Could a cancer drug preserve some beta cell function in those newly diagnosed with Type 1?
Preliminary results from 1 year findings of a 2 year randomized phase 2 clinical trial conducted on 67 participants were presented at the 2017 American Diabetes Association (ADA) Scientific Sessions in June by Stephen Gitelman, MD, of the University of California, San Francisco. He explained that adults (ages 18-45 with an average age of 27) who were newly diagnosed with Type 1 diabetes were treated for six months with imatinib. They displayed an improvement in beta cell function as well as a diminished need for exogenous insulin (the man-made kind that you inject) out to the 1 year mark of the study. On the whole, participants tolerated the drug well. These preliminary results certainly hold promise, but more research and larger studies are needed. The goal of this phase two trial was to assess the safety and efficacy of imatinib as a novel therapy to be used in the treatment of Type 1 diabetes. While the researchers had wanted to use children in the study, the FDA mandated that they would first have to demonstrate in a prospective trial conducted on adults that this drug offers a benefit.
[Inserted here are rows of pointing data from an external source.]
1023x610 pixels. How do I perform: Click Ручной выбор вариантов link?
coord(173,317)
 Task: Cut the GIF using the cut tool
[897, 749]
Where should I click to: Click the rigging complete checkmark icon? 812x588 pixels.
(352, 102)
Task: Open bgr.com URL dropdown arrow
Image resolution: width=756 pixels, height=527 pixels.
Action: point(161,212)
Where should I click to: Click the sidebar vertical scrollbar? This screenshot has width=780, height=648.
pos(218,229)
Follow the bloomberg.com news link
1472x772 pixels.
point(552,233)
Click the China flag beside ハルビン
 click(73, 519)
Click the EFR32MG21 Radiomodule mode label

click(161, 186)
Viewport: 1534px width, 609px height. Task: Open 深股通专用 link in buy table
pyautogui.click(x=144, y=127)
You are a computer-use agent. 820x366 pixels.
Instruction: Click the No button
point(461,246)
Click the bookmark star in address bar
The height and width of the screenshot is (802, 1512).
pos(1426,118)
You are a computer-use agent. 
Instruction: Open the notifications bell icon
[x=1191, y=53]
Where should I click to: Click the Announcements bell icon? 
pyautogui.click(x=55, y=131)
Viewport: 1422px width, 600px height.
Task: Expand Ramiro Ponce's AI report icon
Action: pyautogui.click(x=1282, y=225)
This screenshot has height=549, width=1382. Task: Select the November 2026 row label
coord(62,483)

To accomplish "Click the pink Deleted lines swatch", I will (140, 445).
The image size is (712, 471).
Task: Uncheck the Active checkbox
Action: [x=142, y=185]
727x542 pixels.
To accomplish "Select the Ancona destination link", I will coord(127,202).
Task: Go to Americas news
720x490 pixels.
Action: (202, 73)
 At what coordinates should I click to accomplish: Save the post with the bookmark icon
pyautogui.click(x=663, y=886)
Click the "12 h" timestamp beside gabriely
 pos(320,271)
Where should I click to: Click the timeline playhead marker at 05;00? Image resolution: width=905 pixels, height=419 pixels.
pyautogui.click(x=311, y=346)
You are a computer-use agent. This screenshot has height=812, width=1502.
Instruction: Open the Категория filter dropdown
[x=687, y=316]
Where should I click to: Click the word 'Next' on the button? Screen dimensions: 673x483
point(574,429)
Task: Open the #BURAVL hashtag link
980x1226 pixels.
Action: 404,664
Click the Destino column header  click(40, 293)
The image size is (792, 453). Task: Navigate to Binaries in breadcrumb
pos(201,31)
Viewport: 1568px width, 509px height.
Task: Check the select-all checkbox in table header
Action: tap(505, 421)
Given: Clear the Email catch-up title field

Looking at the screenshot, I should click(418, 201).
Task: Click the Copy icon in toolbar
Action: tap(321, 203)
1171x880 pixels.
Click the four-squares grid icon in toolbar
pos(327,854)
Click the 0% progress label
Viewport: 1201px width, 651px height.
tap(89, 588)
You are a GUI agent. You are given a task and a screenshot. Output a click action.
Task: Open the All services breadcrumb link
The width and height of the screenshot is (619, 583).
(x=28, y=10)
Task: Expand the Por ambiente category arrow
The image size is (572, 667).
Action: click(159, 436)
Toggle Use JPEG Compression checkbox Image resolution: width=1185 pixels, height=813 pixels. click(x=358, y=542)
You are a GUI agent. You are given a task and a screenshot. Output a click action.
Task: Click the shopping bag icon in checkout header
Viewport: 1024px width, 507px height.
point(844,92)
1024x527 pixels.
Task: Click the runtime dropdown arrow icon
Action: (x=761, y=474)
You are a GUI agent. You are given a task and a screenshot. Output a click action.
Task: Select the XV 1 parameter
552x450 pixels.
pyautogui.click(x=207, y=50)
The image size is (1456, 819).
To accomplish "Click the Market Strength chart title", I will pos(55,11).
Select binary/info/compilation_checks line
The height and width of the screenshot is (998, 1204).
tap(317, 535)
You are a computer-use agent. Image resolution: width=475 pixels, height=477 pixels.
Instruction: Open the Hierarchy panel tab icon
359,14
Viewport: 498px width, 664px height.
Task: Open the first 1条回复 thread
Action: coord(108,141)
In non-obese mice with diabetes, imatinib has already been shown to be able to both prevent diabetes and to reverse diabetes. After treating the mice for 10 weeks and then withdrawing treatment, at least 50% of the mice stay in remission.
In this multi-site trial, participants were randomized 2:1 to get 400 mg daily of the study drug or placebo for six months. Follow up another 18 months after the end of therapy is planned. The initial A1c of the study participants was about 7.2%, and use of exogenous insulin was modest. The primary outcome for the study was the area under the curve (AUC) for C-peptide over the first two hours of a four hour mixed meal glucose tolerance test, so that endogenous (the kind of insulin that a pancreas makes) insulin production could be evaluated. At monthly follow up visits this was evaluated, and also at the 1 year visit. Not surprisingly, endogenous insulin production fell steadily over the year in the placebo group. However, the curve looked quite different in the treatment group, especially after the three month point–and at the one year mark, there was a significant difference between the two groups. Participants from the treatment arm of the study used less exogenous insulin, especially in the first six months while they were receiving treatment. At 12 months, there remained a difference between the groups. This hints that the treatment might have improved beta cell function, letting them produce more endogenous insulin. It’s also possible that it may have improved insulin sensitivity. During the study, both groups had well-controlled A1c levels.
Of course, there have been some bumps in the road along with the success. Participants in the treatment arm experienced more mild to moderate therapy-related adverse effects, namely shifts in cell counts and changes in liver function. Researchers adjusted drug dose and these issues cleared up without incident. It should also be noted that gastrointestinal side effects of nausea and occasional diarrhea and vomiting occurred. These effects are known to happen with imatinib, and generally they resolve on their own. Another consideration is that imatinib is a very expensive drug, with the generic version costing $3000-$8800 per year in Canada and roughly $45,000 per year in the United States.
The plan is for this study to go out to two years, and investigators will be evaluating the effect of age as well as dose on therapy response. They will be determining whether the beneficial effects continue or diminish over the remaining 12 months of the study. The researchers plan to eventually investigate the use of this treatment on children because after kids are diagnosed, they tend to lose beta cells faster. Dr. Gitelman noted that there are various therapies that don’t seem effective in adults, yet their impact on children is significant.
Past clinical trials have often investigated target T cells. It is possible that by combining imatinib with a T-cell therapy, a synergistic effect may be seen.
We are thrilled to see so much research being done to prevent and treat Type 1 diabetes, and hope that eventually Type 1 really does become Type None.